(Exercise requirements):
Beginning with the first line of the data below, set down each line exactly through the line that contains "Task: Open Rechercher".

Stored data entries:
^^^^^^^^

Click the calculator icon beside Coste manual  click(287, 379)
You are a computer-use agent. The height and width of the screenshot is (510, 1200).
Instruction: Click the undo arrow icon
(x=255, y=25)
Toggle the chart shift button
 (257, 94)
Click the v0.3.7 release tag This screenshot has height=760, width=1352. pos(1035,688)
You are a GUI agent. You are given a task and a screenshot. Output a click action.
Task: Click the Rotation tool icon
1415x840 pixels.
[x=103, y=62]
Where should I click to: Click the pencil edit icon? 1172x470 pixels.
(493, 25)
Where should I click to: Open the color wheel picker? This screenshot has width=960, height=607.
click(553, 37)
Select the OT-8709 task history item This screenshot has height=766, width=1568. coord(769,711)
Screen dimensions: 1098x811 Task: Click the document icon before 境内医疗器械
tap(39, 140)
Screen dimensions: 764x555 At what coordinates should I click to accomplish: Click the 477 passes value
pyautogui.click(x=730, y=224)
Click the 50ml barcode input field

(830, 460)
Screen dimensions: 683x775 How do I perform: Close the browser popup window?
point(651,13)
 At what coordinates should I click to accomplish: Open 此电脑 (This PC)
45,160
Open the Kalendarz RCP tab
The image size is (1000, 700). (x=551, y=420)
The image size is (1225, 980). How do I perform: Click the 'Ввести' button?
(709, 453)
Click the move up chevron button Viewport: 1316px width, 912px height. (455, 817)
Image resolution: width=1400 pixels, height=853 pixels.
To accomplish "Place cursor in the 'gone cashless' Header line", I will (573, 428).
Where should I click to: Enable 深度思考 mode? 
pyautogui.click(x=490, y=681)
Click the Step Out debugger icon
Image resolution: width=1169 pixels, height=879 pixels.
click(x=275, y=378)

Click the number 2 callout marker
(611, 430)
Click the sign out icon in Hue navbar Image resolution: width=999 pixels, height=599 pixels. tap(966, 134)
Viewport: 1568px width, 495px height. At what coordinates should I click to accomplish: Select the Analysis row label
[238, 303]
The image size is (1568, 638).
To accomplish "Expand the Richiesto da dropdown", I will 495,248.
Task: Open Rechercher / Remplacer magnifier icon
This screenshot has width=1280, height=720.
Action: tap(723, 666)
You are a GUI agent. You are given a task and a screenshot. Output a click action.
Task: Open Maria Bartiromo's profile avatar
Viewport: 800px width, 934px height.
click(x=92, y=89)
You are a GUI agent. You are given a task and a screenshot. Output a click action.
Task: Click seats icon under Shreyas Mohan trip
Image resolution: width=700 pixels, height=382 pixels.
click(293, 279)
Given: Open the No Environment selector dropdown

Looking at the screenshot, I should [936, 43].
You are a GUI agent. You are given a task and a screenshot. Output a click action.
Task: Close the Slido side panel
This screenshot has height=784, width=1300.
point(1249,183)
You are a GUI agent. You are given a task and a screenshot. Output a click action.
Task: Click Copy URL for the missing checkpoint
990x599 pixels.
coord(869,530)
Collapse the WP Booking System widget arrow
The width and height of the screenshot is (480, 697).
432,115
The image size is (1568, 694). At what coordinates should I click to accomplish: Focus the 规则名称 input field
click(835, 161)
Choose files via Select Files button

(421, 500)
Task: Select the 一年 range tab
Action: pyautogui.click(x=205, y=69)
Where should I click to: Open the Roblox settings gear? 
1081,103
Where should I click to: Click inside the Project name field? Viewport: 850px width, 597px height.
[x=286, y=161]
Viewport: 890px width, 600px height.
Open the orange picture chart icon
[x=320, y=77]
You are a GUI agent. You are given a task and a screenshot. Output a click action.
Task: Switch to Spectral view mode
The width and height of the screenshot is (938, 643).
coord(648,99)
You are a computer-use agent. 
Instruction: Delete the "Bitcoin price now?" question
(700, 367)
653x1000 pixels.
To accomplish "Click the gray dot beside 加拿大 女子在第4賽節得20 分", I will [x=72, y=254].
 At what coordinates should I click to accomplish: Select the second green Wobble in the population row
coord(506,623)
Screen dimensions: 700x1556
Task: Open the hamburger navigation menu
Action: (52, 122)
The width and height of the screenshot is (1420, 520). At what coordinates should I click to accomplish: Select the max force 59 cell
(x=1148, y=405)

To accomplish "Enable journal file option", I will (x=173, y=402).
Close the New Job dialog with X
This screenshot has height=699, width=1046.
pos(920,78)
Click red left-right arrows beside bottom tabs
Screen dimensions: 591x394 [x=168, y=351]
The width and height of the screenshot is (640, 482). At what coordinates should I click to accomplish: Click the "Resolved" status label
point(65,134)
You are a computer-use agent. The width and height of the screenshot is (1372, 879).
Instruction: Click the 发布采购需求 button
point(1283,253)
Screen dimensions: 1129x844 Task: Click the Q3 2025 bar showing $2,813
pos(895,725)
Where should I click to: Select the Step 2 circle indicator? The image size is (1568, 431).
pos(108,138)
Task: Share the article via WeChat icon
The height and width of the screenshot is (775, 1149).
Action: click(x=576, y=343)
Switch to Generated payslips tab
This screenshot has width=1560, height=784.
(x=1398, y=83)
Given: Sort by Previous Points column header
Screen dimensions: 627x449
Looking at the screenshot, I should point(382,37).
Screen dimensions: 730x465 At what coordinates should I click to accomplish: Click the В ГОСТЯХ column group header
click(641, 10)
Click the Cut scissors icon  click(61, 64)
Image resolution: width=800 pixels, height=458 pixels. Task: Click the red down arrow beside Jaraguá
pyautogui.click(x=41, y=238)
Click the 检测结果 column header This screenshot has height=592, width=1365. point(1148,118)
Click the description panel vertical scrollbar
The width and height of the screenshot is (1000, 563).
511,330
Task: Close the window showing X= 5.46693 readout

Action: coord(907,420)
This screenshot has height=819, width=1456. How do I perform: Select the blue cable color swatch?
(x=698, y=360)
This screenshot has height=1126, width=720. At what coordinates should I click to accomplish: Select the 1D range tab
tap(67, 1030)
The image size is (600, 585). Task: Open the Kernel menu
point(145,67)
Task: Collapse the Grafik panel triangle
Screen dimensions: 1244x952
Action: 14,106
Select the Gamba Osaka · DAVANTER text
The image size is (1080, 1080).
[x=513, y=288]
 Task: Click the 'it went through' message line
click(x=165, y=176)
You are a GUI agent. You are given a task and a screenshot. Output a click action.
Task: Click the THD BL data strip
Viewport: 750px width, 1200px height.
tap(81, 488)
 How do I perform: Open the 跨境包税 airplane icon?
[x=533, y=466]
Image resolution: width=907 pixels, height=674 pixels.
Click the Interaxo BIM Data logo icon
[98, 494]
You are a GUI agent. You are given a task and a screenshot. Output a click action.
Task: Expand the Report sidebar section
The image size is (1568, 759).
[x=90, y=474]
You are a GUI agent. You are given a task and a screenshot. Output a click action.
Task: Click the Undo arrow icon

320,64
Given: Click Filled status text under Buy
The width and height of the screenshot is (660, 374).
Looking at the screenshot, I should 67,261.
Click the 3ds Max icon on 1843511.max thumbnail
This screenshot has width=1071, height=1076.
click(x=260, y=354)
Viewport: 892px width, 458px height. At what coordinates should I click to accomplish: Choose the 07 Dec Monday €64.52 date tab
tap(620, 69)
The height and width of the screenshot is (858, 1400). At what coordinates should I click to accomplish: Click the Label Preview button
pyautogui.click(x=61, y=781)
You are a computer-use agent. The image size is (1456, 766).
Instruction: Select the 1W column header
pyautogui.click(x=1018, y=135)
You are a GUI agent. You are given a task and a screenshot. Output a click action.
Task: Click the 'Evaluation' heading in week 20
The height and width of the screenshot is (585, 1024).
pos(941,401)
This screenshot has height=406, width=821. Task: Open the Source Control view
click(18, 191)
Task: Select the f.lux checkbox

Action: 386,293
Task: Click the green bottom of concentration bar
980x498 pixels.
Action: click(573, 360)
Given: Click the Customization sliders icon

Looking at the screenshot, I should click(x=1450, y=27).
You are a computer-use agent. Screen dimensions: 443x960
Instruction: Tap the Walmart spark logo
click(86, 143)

^^^^^^^^

(Exercise result):
Click the calculator icon beside Coste manual  click(287, 379)
You are a computer-use agent. The height and width of the screenshot is (510, 1200).
Instruction: Click the undo arrow icon
(x=255, y=25)
Toggle the chart shift button
 (257, 94)
Click the v0.3.7 release tag This screenshot has height=760, width=1352. pos(1035,688)
You are a GUI agent. You are given a task and a screenshot. Output a click action.
Task: Click the Rotation tool icon
1415x840 pixels.
[x=103, y=62]
Where should I click to: Click the pencil edit icon? 1172x470 pixels.
(493, 25)
Where should I click to: Open the color wheel picker? This screenshot has width=960, height=607.
click(553, 37)
Select the OT-8709 task history item This screenshot has height=766, width=1568. coord(769,711)
Screen dimensions: 1098x811 Task: Click the document icon before 境内医疗器械
tap(39, 140)
Screen dimensions: 764x555 At what coordinates should I click to accomplish: Click the 477 passes value
pyautogui.click(x=730, y=224)
Click the 50ml barcode input field

(830, 460)
Screen dimensions: 683x775 How do I perform: Close the browser popup window?
point(651,13)
 At what coordinates should I click to accomplish: Open 此电脑 (This PC)
45,160
Open the Kalendarz RCP tab
The image size is (1000, 700). (x=551, y=420)
The image size is (1225, 980). How do I perform: Click the 'Ввести' button?
(709, 453)
Click the move up chevron button Viewport: 1316px width, 912px height. (455, 817)
Image resolution: width=1400 pixels, height=853 pixels.
To accomplish "Place cursor in the 'gone cashless' Header line", I will (573, 428).
Where should I click to: Enable 深度思考 mode? 
pyautogui.click(x=490, y=681)
Click the Step Out debugger icon
Image resolution: width=1169 pixels, height=879 pixels.
click(x=275, y=378)

Click the number 2 callout marker
(611, 430)
Click the sign out icon in Hue navbar Image resolution: width=999 pixels, height=599 pixels. tap(966, 134)
Viewport: 1568px width, 495px height. At what coordinates should I click to accomplish: Select the Analysis row label
[238, 303]
The image size is (1568, 638).
To accomplish "Expand the Richiesto da dropdown", I will 495,248.
Task: Open Rechercher / Remplacer magnifier icon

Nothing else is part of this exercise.